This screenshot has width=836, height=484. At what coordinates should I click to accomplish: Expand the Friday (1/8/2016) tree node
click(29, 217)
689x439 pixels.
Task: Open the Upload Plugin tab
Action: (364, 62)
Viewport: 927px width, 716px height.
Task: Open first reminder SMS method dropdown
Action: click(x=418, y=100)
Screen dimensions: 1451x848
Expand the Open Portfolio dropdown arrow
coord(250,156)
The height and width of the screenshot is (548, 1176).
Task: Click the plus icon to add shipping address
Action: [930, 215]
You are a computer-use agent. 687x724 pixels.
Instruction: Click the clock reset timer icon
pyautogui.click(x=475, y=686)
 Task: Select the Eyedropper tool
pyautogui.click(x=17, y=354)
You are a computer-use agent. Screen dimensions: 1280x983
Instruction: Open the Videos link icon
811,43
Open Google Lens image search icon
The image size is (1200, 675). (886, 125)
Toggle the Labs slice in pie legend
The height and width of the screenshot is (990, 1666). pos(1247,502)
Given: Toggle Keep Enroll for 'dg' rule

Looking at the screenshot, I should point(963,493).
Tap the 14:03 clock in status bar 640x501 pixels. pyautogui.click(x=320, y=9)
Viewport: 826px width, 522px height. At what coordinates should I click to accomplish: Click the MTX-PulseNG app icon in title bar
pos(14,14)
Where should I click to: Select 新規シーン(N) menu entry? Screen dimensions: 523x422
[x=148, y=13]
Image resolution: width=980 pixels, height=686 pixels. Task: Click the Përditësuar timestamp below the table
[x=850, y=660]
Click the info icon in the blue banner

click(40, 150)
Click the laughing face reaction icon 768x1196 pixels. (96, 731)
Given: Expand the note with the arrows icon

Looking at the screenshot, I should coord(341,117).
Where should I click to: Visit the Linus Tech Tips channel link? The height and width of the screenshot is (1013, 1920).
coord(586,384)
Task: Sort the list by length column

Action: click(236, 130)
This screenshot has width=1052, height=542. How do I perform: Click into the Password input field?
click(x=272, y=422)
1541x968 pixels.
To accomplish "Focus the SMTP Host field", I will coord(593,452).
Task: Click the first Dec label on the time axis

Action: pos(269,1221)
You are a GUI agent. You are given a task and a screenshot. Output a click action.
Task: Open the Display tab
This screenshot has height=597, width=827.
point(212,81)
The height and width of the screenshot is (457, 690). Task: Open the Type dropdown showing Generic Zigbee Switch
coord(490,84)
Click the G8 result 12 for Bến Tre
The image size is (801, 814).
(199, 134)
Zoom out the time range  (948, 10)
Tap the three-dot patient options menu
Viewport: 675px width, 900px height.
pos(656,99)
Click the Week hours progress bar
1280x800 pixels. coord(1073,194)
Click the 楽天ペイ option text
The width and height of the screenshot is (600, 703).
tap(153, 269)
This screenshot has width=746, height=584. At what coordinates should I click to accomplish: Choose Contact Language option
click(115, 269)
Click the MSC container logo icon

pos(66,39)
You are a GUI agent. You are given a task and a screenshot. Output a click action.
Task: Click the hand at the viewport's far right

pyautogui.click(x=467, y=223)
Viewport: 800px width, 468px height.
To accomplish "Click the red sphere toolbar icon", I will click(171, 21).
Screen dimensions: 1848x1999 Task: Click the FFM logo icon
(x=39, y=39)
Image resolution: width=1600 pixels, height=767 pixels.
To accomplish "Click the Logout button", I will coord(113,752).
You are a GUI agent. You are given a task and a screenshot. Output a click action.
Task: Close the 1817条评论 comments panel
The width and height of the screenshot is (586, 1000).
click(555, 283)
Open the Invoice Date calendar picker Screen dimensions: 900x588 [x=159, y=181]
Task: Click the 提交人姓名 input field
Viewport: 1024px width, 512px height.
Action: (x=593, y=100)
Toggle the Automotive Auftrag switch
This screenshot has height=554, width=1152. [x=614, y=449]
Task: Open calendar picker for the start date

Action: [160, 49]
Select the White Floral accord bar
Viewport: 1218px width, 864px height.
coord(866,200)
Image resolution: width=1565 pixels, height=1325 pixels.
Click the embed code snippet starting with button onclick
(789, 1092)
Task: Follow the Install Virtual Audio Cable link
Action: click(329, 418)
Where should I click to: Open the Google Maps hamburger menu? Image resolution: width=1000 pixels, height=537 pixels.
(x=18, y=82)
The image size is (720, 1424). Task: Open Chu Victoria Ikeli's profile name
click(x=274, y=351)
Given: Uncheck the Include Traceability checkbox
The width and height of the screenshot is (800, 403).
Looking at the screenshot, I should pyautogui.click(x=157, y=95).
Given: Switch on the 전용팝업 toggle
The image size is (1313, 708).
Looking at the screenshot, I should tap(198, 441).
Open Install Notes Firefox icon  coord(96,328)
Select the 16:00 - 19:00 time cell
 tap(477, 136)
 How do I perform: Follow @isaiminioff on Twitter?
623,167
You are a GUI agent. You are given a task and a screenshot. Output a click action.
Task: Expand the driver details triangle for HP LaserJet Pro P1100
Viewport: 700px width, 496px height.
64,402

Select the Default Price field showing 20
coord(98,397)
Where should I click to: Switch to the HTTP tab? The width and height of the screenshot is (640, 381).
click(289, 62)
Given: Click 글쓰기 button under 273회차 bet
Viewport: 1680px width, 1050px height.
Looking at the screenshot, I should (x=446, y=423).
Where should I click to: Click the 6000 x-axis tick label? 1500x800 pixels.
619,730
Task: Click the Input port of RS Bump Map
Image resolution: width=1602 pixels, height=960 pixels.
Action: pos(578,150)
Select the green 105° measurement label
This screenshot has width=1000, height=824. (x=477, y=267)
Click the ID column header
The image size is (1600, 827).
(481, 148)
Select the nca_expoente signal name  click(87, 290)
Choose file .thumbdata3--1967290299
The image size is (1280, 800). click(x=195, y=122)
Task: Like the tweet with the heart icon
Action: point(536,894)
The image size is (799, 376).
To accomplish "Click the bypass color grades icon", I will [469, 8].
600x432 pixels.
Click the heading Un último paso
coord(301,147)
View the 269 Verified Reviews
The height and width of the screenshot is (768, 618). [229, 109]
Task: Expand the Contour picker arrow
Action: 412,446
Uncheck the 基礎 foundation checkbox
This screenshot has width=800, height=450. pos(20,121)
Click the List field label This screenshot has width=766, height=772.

> **YOUR TASK**
Restate the whole listing word for word so that no line differs from the original.

> **EXPECTED ANSWER**
This screenshot has width=836, height=484. At what coordinates should I click to accomplish: Expand the Friday (1/8/2016) tree node
click(29, 217)
689x439 pixels.
Task: Open the Upload Plugin tab
Action: (364, 62)
Viewport: 927px width, 716px height.
Task: Open first reminder SMS method dropdown
Action: click(x=418, y=100)
Screen dimensions: 1451x848
Expand the Open Portfolio dropdown arrow
coord(250,156)
The height and width of the screenshot is (548, 1176).
Task: Click the plus icon to add shipping address
Action: [930, 215]
You are a computer-use agent. 687x724 pixels.
Instruction: Click the clock reset timer icon
pyautogui.click(x=475, y=686)
 Task: Select the Eyedropper tool
pyautogui.click(x=17, y=354)
You are a computer-use agent. Screen dimensions: 1280x983
Instruction: Open the Videos link icon
811,43
Open Google Lens image search icon
The image size is (1200, 675). (886, 125)
Toggle the Labs slice in pie legend
The height and width of the screenshot is (990, 1666). pos(1247,502)
Given: Toggle Keep Enroll for 'dg' rule

Looking at the screenshot, I should point(963,493).
Tap the 14:03 clock in status bar 640x501 pixels. pyautogui.click(x=320, y=9)
Viewport: 826px width, 522px height. At what coordinates should I click to accomplish: Click the MTX-PulseNG app icon in title bar
pos(14,14)
Where should I click to: Select 新規シーン(N) menu entry? Screen dimensions: 523x422
[x=148, y=13]
Image resolution: width=980 pixels, height=686 pixels. Task: Click the Përditësuar timestamp below the table
[x=850, y=660]
Click the info icon in the blue banner

click(40, 150)
Click the laughing face reaction icon 768x1196 pixels. (96, 731)
Given: Expand the note with the arrows icon

Looking at the screenshot, I should coord(341,117).
Where should I click to: Visit the Linus Tech Tips channel link? The height and width of the screenshot is (1013, 1920).
coord(586,384)
Task: Sort the list by length column

Action: click(236, 130)
This screenshot has width=1052, height=542. How do I perform: Click into the Password input field?
click(x=272, y=422)
1541x968 pixels.
To accomplish "Focus the SMTP Host field", I will coord(593,452).
Task: Click the first Dec label on the time axis

Action: pos(269,1221)
You are a GUI agent. You are given a task and a screenshot. Output a click action.
Task: Open the Display tab
This screenshot has height=597, width=827.
point(212,81)
The height and width of the screenshot is (457, 690). Task: Open the Type dropdown showing Generic Zigbee Switch
coord(490,84)
Click the G8 result 12 for Bến Tre
The image size is (801, 814).
(199, 134)
Zoom out the time range  (948, 10)
Tap the three-dot patient options menu
Viewport: 675px width, 900px height.
pos(656,99)
Click the Week hours progress bar
1280x800 pixels. coord(1073,194)
Click the 楽天ペイ option text
The width and height of the screenshot is (600, 703).
tap(153, 269)
This screenshot has width=746, height=584. At what coordinates should I click to accomplish: Choose Contact Language option
click(115, 269)
Click the MSC container logo icon

pos(66,39)
You are a GUI agent. You are given a task and a screenshot. Output a click action.
Task: Click the hand at the viewport's far right

pyautogui.click(x=467, y=223)
Viewport: 800px width, 468px height.
To accomplish "Click the red sphere toolbar icon", I will click(171, 21).
Screen dimensions: 1848x1999 Task: Click the FFM logo icon
(x=39, y=39)
Image resolution: width=1600 pixels, height=767 pixels.
To accomplish "Click the Logout button", I will coord(113,752).
You are a GUI agent. You are given a task and a screenshot. Output a click action.
Task: Close the 1817条评论 comments panel
The width and height of the screenshot is (586, 1000).
click(555, 283)
Open the Invoice Date calendar picker Screen dimensions: 900x588 [x=159, y=181]
Task: Click the 提交人姓名 input field
Viewport: 1024px width, 512px height.
Action: (x=593, y=100)
Toggle the Automotive Auftrag switch
This screenshot has height=554, width=1152. [x=614, y=449]
Task: Open calendar picker for the start date

Action: [160, 49]
Select the White Floral accord bar
Viewport: 1218px width, 864px height.
coord(866,200)
Image resolution: width=1565 pixels, height=1325 pixels.
Click the embed code snippet starting with button onclick
(789, 1092)
Task: Follow the Install Virtual Audio Cable link
Action: click(329, 418)
Where should I click to: Open the Google Maps hamburger menu? Image resolution: width=1000 pixels, height=537 pixels.
(x=18, y=82)
The image size is (720, 1424). Task: Open Chu Victoria Ikeli's profile name
click(x=274, y=351)
Given: Uncheck the Include Traceability checkbox
The width and height of the screenshot is (800, 403).
Looking at the screenshot, I should pyautogui.click(x=157, y=95).
Given: Switch on the 전용팝업 toggle
The image size is (1313, 708).
Looking at the screenshot, I should tap(198, 441).
Open Install Notes Firefox icon  coord(96,328)
Select the 16:00 - 19:00 time cell
 tap(477, 136)
 How do I perform: Follow @isaiminioff on Twitter?
623,167
You are a GUI agent. You are given a task and a screenshot. Output a click action.
Task: Expand the driver details triangle for HP LaserJet Pro P1100
Viewport: 700px width, 496px height.
64,402

Select the Default Price field showing 20
coord(98,397)
Where should I click to: Switch to the HTTP tab? The width and height of the screenshot is (640, 381).
click(289, 62)
Given: Click 글쓰기 button under 273회차 bet
Viewport: 1680px width, 1050px height.
Looking at the screenshot, I should (x=446, y=423).
Where should I click to: Click the 6000 x-axis tick label? 1500x800 pixels.
619,730
Task: Click the Input port of RS Bump Map
Image resolution: width=1602 pixels, height=960 pixels.
Action: pos(578,150)
Select the green 105° measurement label
This screenshot has width=1000, height=824. (x=477, y=267)
Click the ID column header
The image size is (1600, 827).
(481, 148)
Select the nca_expoente signal name  click(87, 290)
Choose file .thumbdata3--1967290299
The image size is (1280, 800). click(x=195, y=122)
Task: Like the tweet with the heart icon
Action: point(536,894)
The image size is (799, 376).
To accomplish "Click the bypass color grades icon", I will [469, 8].
600x432 pixels.
Click the heading Un último paso
coord(301,147)
View the 269 Verified Reviews
The height and width of the screenshot is (768, 618). [229, 109]
Task: Expand the Contour picker arrow
Action: 412,446
Uncheck the 基礎 foundation checkbox
This screenshot has width=800, height=450. pos(20,121)
Click the List field label This screenshot has width=766, height=772.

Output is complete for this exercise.